Si les pertes en terres sont déterminées par le couvert végétal ou par la pente, elles le sont également par la nature des sols. Wishmeier a défini le facteur de leur résistance à l’érosion, celui-ci augmentant avec l’érodibilité des sols. Il apparaît que ce facteur est minimal pour les sols gravillonnaires de surface, avec une valeur de 1 à 3/100, qu’il augmente pour les vertisols, étant de 10/100, et qu’il est maximal pour les sols ferrugineux cultivés depuis deux ans avec une valeur comprise entre 20 et 30/100 (Roose, 1985). D’après Roose, les sols tropicaux semblent davantage dégradés par l’agressivité des pluies que par une fragilité exceptionnelle des sols.

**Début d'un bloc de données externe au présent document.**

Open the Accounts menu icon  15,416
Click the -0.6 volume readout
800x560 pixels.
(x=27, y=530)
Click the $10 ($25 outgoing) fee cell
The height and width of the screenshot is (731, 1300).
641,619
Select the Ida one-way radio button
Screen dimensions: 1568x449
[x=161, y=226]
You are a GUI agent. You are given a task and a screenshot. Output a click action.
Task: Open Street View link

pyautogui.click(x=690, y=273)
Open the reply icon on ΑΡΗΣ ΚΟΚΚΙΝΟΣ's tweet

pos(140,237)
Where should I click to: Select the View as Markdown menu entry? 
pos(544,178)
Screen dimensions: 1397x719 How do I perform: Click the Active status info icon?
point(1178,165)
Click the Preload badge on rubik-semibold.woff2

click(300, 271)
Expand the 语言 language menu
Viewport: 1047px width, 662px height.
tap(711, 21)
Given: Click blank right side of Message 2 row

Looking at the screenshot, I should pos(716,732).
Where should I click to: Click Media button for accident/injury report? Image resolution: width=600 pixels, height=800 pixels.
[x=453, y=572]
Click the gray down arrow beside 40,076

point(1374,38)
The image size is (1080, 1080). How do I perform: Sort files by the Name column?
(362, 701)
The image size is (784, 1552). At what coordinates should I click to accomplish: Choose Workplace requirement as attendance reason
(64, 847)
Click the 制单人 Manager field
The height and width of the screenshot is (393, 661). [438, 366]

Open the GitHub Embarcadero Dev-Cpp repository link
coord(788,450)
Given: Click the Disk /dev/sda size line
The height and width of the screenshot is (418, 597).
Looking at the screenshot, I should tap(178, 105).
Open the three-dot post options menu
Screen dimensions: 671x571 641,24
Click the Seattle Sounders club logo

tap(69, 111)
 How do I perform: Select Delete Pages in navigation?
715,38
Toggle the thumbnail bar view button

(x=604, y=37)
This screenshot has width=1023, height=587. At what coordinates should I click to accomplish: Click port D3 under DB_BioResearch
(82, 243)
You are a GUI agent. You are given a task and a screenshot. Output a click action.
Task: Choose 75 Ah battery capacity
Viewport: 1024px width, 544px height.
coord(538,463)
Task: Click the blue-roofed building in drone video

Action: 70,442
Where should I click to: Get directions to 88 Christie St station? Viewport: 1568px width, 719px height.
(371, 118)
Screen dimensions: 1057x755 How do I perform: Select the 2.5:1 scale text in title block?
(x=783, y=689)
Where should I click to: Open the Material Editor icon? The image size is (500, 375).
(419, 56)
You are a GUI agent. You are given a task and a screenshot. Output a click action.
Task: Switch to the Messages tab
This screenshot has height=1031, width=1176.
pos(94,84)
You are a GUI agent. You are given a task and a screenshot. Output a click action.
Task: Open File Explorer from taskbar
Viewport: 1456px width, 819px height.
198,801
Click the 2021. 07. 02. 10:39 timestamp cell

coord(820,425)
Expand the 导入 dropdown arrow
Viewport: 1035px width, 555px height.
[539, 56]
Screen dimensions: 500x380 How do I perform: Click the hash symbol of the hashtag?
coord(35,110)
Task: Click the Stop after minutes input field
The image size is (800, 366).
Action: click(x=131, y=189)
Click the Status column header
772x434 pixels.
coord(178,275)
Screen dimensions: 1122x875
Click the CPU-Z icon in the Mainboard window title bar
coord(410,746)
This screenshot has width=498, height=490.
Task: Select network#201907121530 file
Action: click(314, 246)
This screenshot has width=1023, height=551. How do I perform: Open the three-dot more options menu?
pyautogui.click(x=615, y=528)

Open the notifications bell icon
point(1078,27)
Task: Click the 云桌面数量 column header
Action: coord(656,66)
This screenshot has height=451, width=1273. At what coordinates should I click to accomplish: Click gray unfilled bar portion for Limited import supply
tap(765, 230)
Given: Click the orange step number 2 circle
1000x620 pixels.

Par ailleurs, le ruissellement des précipitations sur les impluviums est une ressource en eau pour les terres situées en aval mais il constitue également une menace

pour certains types de sols, comme les sols sablonneux ou sableux fins, très vulnérables à l’érosion pluviale sélective (Lamachère et Serpantié, 1991) tandis que les sols comportant un taux d’argiles supérieur à 15 % ont une bonne stabilité structurale, selon les analyses réalisées autour de Bondoukuy par les équipes de l’IRD (Ouattara et al., 1997). Préalablement, nous avons observé et quantifié les mouvements de particules fines qui sont tout d’abord exportées dans les sillons au détriment des billons (cf. supra 3.2.2., Tabl. n°10 p141) puis évacuées vers l’aval de la parcelle (cf. supra 4.1.2., Tabl. n°11 p154). Les sols situés en aval de la pente se trouvent, de fait, enrichis non seulement en particules limoneuses et argileuses mais également en minéraux et en substances colloïdales dissoutes par l’eau au cours de sa circulation tandis que les sols de haut de pente sont appauvris. L’ensemble de la parcelle peut alors évoluer jusqu’à donner naissance à de vastes plages de sols érodées couvertes par des croûtes d’érosion ce qui limite l’infiltration en faveur du ruissellement, d’un ravinement et d’un décapage (Ambouta et al., 2000). A ce niveau, les pratiques culturales mises en œuvre revêtent un rôle fondamental. Elles peuvent, en effet, favoriser ou non l’évolution de la dégradation physico-chimique en facilitant le ruissellement concentré entre les lignes de culture parallèles à la pente, en appauvrissant le sol et en l’acidifiant par des prélèvements excessifs ou encore en désagrégeant le sol. Avant même la mise en culture, « le ruissellement introduit un risque différé d’accélération de la dynamique érosive parce qu’il rompt le cycle dans lequel se trouve engagée la matière organique, gage de la bonne tenue des sols » (Neboit, 1991). Notre étude vise à démontrer les conséquences des techniques agricoles mises en œuvre dans une région subhumide sèche de production cotonnière. C’est pourquoi nous développerons ultérieurement (cf. infra 4ème partie) l’impact de la mise en valeur et de la culture intensive et mécanisée sur les mécanismes de dégradation environnementale, ceci après avoir précisé quelles sont les pratiques agricoles localement appliquées (cf. infra 3ème partie). D’ores et déjà, nous pouvons cependant préciser que sur pente faible, les pertes en terres varient de 0,02 à 0,4 t/ha/an pour les savanes arbustives, de 1 à 6,5 t/ha/an en culture manuelle à la daba et de 2,5 à 10 t/ha/an en culture attelée (Neboit, 1991).